### TUS TAREAS
A – Según el texto sobre la Cuaresma, ¿dónde fue tentado Cristo por el diablo durante cuarenta días?
B – Enumera todas las actitudes con las que, según el texto sobre la Cuaresma, los discípulos de Jesús están llamados a recorrer el itinerario ascético.

### TEXTO PARA REVISAR

§ §

Otro aspecto de la espiritualidad cuaresmal es el que podríamos llamar "agonístico", y se refleja en la oración colecta de hoy, donde se habla de "armas" de la penitencia y de "combate" contra las fuerzas del mal. Cada día, pero especialmente en Cuaresma, el cristiano debe librar un combate, como el que Cristo libró en el desierto de Judá, donde durante cuarenta días fue tentado por el diablo, y luego en Getsemaní, cuando rechazó la última tentación, aceptando hasta el fondo la voluntad del Padre.

Se trata de un combate espiritual, que se libra contra el pecado y, en último término, contra satanás. Es un combate que implica a toda la persona y exige una atenta y constante vigilancia. San Agustín afirma que quien quiere caminar en el amor de Dios y en su misericordia no puede contentarse con evitar los pecados graves y mortales, sino que "hace la verdad reconociendo también los pecados que se consideran menos graves (...) y va a la luz realizando obras dignas. También los pecados menos graves, si nos descuidamos, proliferan y producen la muerte" (In Io. evang. 12, 13, 35).

Por consiguiente, la Cuaresma nos recuerda que la vida cristiana es un combate sin pausa, en el que se deben usar las "armas" de la oración, el ayuno y la penitencia. Combatir contra el mal, contra cualquier forma de egoísmo y de odio, y morir a sí mismos para vivir en Dios es el itinerario ascético que todos los discípulos de Jesús están llamados a recorrer con humildad y paciencia, con generosidad y perseverancia.

§ §

### INFORMACIÓN
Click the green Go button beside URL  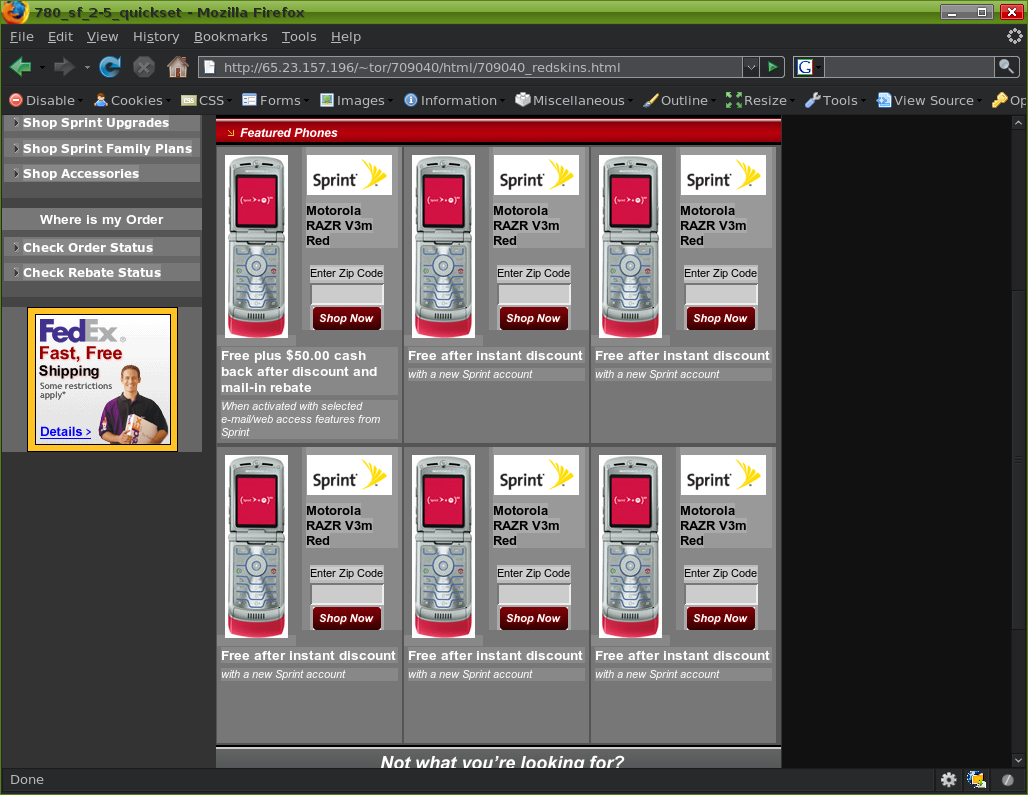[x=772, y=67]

§ §

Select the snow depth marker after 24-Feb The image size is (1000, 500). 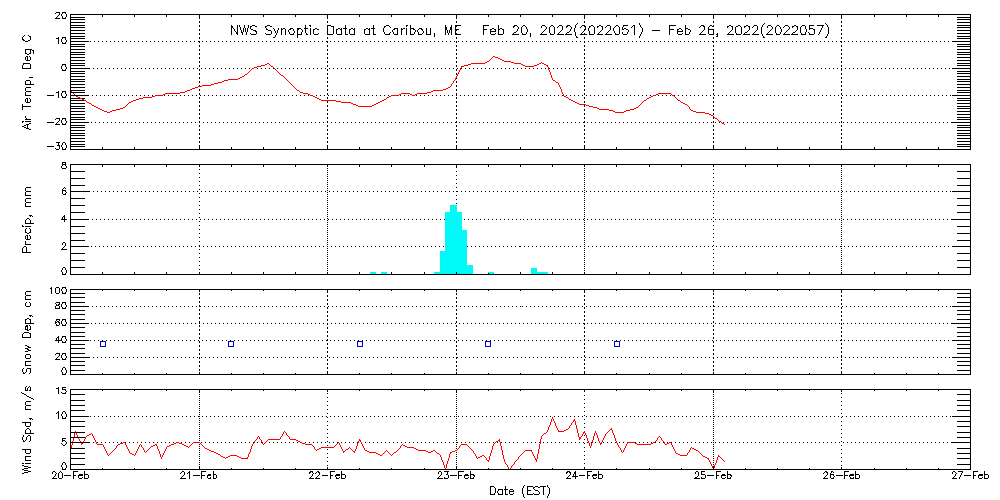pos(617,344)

§ §

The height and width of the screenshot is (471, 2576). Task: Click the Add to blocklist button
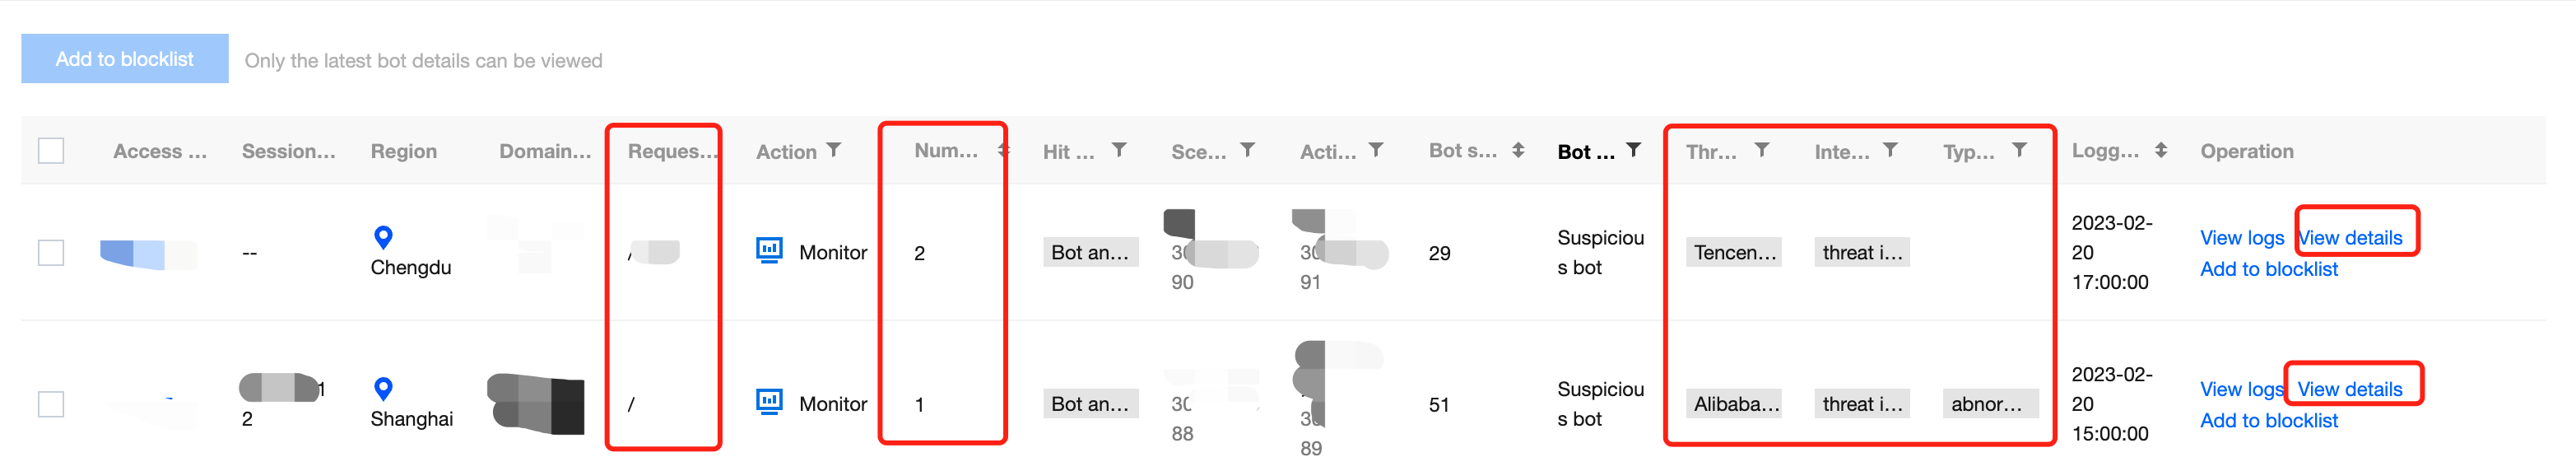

§ §

### RESULTADOS EN ORDEN
A – En el desierto de Judá.

B – Humildad, paciencia, generosidad y perseverancia.